## Study text
┌──
The Journey of a Special Needs Parent to Three Children



My journey as a special needs parent started almost 20 years ago when my eldest was identified as being highly gifted. He was holding full conversations at 18 months old, writing stories at two, reading Lord of The Rings at five.

The signs of autism were there, not only in his academic success, but also in his behaviour. We spent many hours at school interviews being told our child was naughty and simply did not fit in.

At nine years old our eldest son was diagnosed with autism, generalised anxiety disorder and depression. This was 14 years ago and I am proud to say he is now 23 years old and studying to become a teacher, lives in his own apartment and generally manages his own affairs.


However, our journey doesn’t end yet. It was actually just beginning. Over the next several years we were blessed with four more children, two of which have also been diagnosed with autism.

For James, our third child, the suspicions that something wasn’t quite right started around the age of three. He would line toys up in rows, his speech was difficult to understand and he spoke with a strong American accent despite never having travelled there.

He was diagnosed with autism at age four and, we were, once again, caught up in the seemingly never-ending specialist appointments and therapy sessions.

Fast-forward six years and James is currently in grade five. He attends the mainstream classroom with an aide and has a modified curriculum. He is popular, happy and, most importantly, he loves school. Without the support of our school we could have had a very different outcome.


One year ago, we found ourselves venturing down the familiar path again, this time with our six-year-old son, Nicholas.

But as you would expect by now, I am an old hand at this autism thing so we once again adjusted our sails and just got on with it.


Like all parents, I worry my children will not be accepted or will be bullied for being different. I worry about their future. I worry about what other people assume about our family when they witness our child’s more challenging day or behaviours.

“…But I believe we are never burdened with more than we can handle so I am sure there is a reason I have been blessed with these amazing children.”

The challenge for special needs parents is to remember that no one can be a superhero all the time. You need to allow yourself to feel weak, to break down and to grieve. You need to allow yourself to be real.

Ask for help, find your tribe, your village or that loyal friend, to prevent exhaustion and isolation.

We all have those ‘why me?’ moments. Just try not to dwell in that space for too long. Go and hug your children. Or, take a look in the mirror and remember you have been specially chosen to help your child navigate this wonderful life.

Although it can be hard, being a special needs parent also brings with it great joy. Parenting our children provides us with an opportunity to learn compassion, understanding and kindness. We never take the little things for granted – a word, a smile, a step, a hug and an “I love you, Mum”. These small achievements are an opportunity for great celebration, remind us to count our blessings and allow us to experience gratitude in a whole new way.

Nobody is prepared for the emotions that come with being a special needs parent but in our family, we love our life, we love each other and we all fit together in our own chaotic way. I do my best to ensure my children learn to love themselves and to follow their dreams. The journey might take a bit longer, but we will get there.
└──
## Raw data
┌──
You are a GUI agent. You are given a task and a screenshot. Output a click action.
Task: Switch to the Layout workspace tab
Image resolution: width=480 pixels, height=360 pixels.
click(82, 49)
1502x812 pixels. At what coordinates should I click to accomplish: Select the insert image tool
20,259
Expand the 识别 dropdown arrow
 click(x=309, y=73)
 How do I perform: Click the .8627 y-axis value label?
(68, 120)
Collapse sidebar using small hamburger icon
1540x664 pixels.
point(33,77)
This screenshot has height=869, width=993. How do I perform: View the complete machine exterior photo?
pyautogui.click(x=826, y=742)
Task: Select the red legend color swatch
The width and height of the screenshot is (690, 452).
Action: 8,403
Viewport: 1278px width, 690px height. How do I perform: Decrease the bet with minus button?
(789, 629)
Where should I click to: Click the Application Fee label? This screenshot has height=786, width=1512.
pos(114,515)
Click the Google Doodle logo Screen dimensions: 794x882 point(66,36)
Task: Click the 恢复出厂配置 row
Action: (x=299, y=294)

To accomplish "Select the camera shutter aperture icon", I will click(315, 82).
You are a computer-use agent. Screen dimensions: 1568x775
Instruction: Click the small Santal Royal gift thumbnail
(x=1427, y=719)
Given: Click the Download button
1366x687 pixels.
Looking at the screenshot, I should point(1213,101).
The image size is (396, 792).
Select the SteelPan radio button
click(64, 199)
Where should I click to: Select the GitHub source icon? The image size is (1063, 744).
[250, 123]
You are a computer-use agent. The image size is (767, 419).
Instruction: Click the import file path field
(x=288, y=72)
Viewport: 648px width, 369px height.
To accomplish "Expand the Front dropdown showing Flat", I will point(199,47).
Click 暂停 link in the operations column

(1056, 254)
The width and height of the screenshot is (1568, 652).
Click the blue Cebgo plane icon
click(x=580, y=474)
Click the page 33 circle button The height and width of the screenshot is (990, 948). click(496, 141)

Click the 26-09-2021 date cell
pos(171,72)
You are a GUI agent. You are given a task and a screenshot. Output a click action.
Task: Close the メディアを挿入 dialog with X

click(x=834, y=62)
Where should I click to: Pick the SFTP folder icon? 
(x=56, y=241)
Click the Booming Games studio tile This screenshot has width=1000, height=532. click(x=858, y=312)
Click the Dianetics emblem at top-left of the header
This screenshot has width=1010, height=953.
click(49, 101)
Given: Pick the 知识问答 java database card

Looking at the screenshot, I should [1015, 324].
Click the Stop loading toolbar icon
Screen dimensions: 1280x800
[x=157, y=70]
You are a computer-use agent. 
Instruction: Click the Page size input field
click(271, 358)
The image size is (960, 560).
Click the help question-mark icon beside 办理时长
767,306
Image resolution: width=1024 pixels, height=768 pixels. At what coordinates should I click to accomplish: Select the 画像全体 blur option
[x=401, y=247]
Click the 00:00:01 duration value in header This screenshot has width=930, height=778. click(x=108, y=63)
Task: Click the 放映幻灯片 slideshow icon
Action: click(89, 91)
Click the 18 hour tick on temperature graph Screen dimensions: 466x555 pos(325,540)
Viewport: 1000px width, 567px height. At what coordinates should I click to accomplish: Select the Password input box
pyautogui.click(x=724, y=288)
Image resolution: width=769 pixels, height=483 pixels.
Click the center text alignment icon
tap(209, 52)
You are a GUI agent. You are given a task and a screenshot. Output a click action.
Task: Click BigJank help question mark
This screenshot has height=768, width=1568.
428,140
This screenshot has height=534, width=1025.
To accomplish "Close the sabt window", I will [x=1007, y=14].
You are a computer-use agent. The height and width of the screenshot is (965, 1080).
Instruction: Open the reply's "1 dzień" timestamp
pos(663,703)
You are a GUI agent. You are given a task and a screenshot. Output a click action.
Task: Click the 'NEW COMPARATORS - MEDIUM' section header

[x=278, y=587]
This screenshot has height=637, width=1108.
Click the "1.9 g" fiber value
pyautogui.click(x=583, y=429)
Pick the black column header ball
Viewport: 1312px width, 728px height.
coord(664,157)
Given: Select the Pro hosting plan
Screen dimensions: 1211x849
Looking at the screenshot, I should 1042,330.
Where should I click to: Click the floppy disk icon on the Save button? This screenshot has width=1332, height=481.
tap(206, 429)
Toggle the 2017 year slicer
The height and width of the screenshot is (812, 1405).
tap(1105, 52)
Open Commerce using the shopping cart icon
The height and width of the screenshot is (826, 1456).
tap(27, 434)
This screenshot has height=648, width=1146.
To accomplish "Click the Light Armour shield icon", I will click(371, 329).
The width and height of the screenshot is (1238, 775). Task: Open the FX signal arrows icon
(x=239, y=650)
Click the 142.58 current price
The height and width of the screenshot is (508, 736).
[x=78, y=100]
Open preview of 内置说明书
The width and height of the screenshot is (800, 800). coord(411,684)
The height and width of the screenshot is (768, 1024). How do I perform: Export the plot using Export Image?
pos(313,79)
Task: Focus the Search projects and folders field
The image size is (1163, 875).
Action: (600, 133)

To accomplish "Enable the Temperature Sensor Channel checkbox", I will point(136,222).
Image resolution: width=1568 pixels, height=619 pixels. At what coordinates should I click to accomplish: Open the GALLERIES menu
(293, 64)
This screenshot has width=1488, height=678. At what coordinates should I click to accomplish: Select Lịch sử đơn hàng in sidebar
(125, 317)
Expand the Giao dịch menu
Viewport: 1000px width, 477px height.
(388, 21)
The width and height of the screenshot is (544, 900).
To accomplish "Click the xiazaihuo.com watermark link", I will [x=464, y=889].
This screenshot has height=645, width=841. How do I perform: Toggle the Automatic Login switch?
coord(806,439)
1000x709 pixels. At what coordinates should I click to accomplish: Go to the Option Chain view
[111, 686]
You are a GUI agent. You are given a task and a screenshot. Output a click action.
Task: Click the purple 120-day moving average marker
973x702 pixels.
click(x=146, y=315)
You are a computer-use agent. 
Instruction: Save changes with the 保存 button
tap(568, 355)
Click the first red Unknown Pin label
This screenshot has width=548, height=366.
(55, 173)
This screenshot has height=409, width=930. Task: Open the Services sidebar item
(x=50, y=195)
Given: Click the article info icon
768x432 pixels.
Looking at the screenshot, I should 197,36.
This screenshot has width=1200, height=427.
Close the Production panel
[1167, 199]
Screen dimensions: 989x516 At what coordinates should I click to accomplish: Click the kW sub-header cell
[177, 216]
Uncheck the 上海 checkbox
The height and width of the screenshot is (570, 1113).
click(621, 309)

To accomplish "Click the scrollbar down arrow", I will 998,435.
└──
## What is being asked
In the text about parenting children with autism, how old was James when he was diagnosed?

## Your solution
He was diagnosed at age four.